Humbug. But as I sit here struggling to find a meaningful point, I’m being visited…

I have charged memories of Christmases past. The air was thick with excitement: school plays, Christmas calendars in the days when they didn’t need to be stuffed with cheap chocolate to be rewarding, presents growing under the tree like watching geology in time lapse, making the Christmas pudding with mum while getting sozzled on the ingredients, the opulent feed. And of course I remember getting the Millennium Falcon and that 1:24 scale model Lancaster Bomber – best presents ever! And I remember the frost-clad adventure of the single day I always gave myself to Christmas shop with all the money I had (not because I’m generous, just hated work).
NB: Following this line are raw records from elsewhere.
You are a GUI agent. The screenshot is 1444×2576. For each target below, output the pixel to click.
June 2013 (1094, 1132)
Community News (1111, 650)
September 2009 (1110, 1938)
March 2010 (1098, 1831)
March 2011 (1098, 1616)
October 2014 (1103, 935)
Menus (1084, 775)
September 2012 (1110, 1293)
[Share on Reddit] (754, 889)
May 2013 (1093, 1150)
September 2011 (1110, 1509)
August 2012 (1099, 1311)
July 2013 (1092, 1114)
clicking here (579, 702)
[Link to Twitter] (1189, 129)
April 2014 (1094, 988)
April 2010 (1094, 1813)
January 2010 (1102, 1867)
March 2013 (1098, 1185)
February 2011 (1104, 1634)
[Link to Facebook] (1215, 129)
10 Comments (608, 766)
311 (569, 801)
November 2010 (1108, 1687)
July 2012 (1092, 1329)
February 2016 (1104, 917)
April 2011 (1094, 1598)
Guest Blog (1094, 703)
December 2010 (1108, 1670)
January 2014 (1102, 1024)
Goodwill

And then there was that university summer break I laboured on a Sussex farm, curiously maintaining actual legions of commercial Christmas trees, while helping renovate a 13th century manor. Those I worked for and with were no nonsense, old money grafters. I remember old Mike Pike imparting on me how winters were spent in times past; how Christmas perpetuated from pagan ways when transport ceased in mud and the solstice called for a gruelling celebration to break the monotony and spur folks on to the spring; to raise the cheer in the inevitable face of livestock, produce and family succumbing to the elements. Gratitude warms me when I consider how easy I’ve had it. I recoil in the present. It’s not just how little I can or want to give to Scrooge’s “surplus population”, it’s the raw reality of the privileged young whom I teach. They just don’t get it.

Meticulous church-goers, not one can explain what Christmas is historically or spiritually about. And when asked what their worst bugaboos about Christmas are, they have nothing to say. And when asked what they love, they still have nothing. Something different is eaten because it’s expected. Their homes are adorned with plastic stuff, which impregnates them with a sense of anticipation they cannot explain. They eat to a point which sends a few over the edge of diabetes and they get a tad more spoiled than usual; unwrapping a new i-Phone or game box before disappearing into their rooms until New Year. The world beyond goes unnoticed. Gratitude warms me when I consider how easy I have it.

The future troubles me. Against the tide of rampant commercialism, loss of substance, Black Friday hysteria and peer pressure to perform, my family still has its humble roots in the kampung. This means my eldest daughter is happy with gift-wrapped chocolate (though we might push the boat out a little further this year), my youngest will get a rattle and my wife grew up getting t-shirts; all of which suit my frugal nature. But how can this last in the present described? Will, in the end, my grave be visited only by those wishing to urinate and laugh? Gratitude warms me when I… um.

My quasi humorous observation is in what a jolly serious ‘business’ Christmas has become in the world’s largest Muslim country. Personally, I will take my queue from the 13th century. My family and friends will head to a house in the mountains where there will be a bath with hot water and a fireplace (not actually that hopeful of that), roast chicken and sausages wrapped in bacon, various veggies and bread sauce, imported booze, ad hoc decorations and simple presents. We’ll have a royal good time and dispel the inevitable gloom of dreary months ahead; not just the rain, but the weather of our times: airliners shot down, natural disasters and violent lunacy on a global scale.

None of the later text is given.